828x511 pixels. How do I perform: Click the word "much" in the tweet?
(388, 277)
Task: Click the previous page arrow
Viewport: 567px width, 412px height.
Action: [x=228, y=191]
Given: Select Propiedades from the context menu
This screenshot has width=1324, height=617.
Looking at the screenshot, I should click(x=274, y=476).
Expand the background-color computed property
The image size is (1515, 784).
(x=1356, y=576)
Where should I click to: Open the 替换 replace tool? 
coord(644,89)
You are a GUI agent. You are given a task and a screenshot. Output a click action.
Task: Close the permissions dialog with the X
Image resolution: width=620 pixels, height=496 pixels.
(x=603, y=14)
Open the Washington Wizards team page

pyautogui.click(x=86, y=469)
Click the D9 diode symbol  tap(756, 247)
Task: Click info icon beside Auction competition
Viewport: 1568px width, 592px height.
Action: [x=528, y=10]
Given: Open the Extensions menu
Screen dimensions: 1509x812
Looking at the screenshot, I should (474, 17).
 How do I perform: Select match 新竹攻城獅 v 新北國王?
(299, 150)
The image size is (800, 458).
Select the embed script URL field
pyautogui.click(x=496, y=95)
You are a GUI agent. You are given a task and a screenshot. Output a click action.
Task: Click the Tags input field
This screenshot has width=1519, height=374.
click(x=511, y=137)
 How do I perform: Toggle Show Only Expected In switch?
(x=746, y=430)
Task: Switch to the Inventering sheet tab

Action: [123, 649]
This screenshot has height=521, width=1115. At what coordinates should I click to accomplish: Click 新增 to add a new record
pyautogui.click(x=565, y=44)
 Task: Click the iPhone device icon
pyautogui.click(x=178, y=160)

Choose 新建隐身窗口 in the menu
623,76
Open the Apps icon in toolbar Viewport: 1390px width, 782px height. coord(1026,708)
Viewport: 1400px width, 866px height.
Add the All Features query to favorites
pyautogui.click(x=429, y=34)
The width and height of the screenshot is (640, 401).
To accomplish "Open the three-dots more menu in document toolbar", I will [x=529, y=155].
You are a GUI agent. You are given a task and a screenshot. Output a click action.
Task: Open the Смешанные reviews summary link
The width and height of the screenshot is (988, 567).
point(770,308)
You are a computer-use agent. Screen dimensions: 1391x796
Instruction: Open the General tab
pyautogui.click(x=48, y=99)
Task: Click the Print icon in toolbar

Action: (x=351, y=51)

EXERCISE
What is needed is an exact copy of all the data above.

EXERCISE RESULT
828x511 pixels. How do I perform: Click the word "much" in the tweet?
(388, 277)
Task: Click the previous page arrow
Viewport: 567px width, 412px height.
Action: [x=228, y=191]
Given: Select Propiedades from the context menu
This screenshot has width=1324, height=617.
Looking at the screenshot, I should click(x=274, y=476).
Expand the background-color computed property
The image size is (1515, 784).
(x=1356, y=576)
Where should I click to: Open the 替换 replace tool? 
coord(644,89)
You are a GUI agent. You are given a task and a screenshot. Output a click action.
Task: Close the permissions dialog with the X
Image resolution: width=620 pixels, height=496 pixels.
(x=603, y=14)
Open the Washington Wizards team page

pyautogui.click(x=86, y=469)
Click the D9 diode symbol  tap(756, 247)
Task: Click info icon beside Auction competition
Viewport: 1568px width, 592px height.
Action: [x=528, y=10]
Given: Open the Extensions menu
Screen dimensions: 1509x812
Looking at the screenshot, I should (474, 17).
 How do I perform: Select match 新竹攻城獅 v 新北國王?
(299, 150)
The image size is (800, 458).
Select the embed script URL field
pyautogui.click(x=496, y=95)
You are a GUI agent. You are given a task and a screenshot. Output a click action.
Task: Click the Tags input field
This screenshot has width=1519, height=374.
click(x=511, y=137)
 How do I perform: Toggle Show Only Expected In switch?
(x=746, y=430)
Task: Switch to the Inventering sheet tab

Action: [123, 649]
This screenshot has height=521, width=1115. At what coordinates should I click to accomplish: Click 新增 to add a new record
pyautogui.click(x=565, y=44)
 Task: Click the iPhone device icon
pyautogui.click(x=178, y=160)

Choose 新建隐身窗口 in the menu
623,76
Open the Apps icon in toolbar Viewport: 1390px width, 782px height. coord(1026,708)
Viewport: 1400px width, 866px height.
Add the All Features query to favorites
pyautogui.click(x=429, y=34)
The width and height of the screenshot is (640, 401).
To accomplish "Open the three-dots more menu in document toolbar", I will [x=529, y=155].
You are a GUI agent. You are given a task and a screenshot. Output a click action.
Task: Open the Смешанные reviews summary link
The width and height of the screenshot is (988, 567).
point(770,308)
You are a computer-use agent. Screen dimensions: 1391x796
Instruction: Open the General tab
pyautogui.click(x=48, y=99)
Task: Click the Print icon in toolbar

Action: (x=351, y=51)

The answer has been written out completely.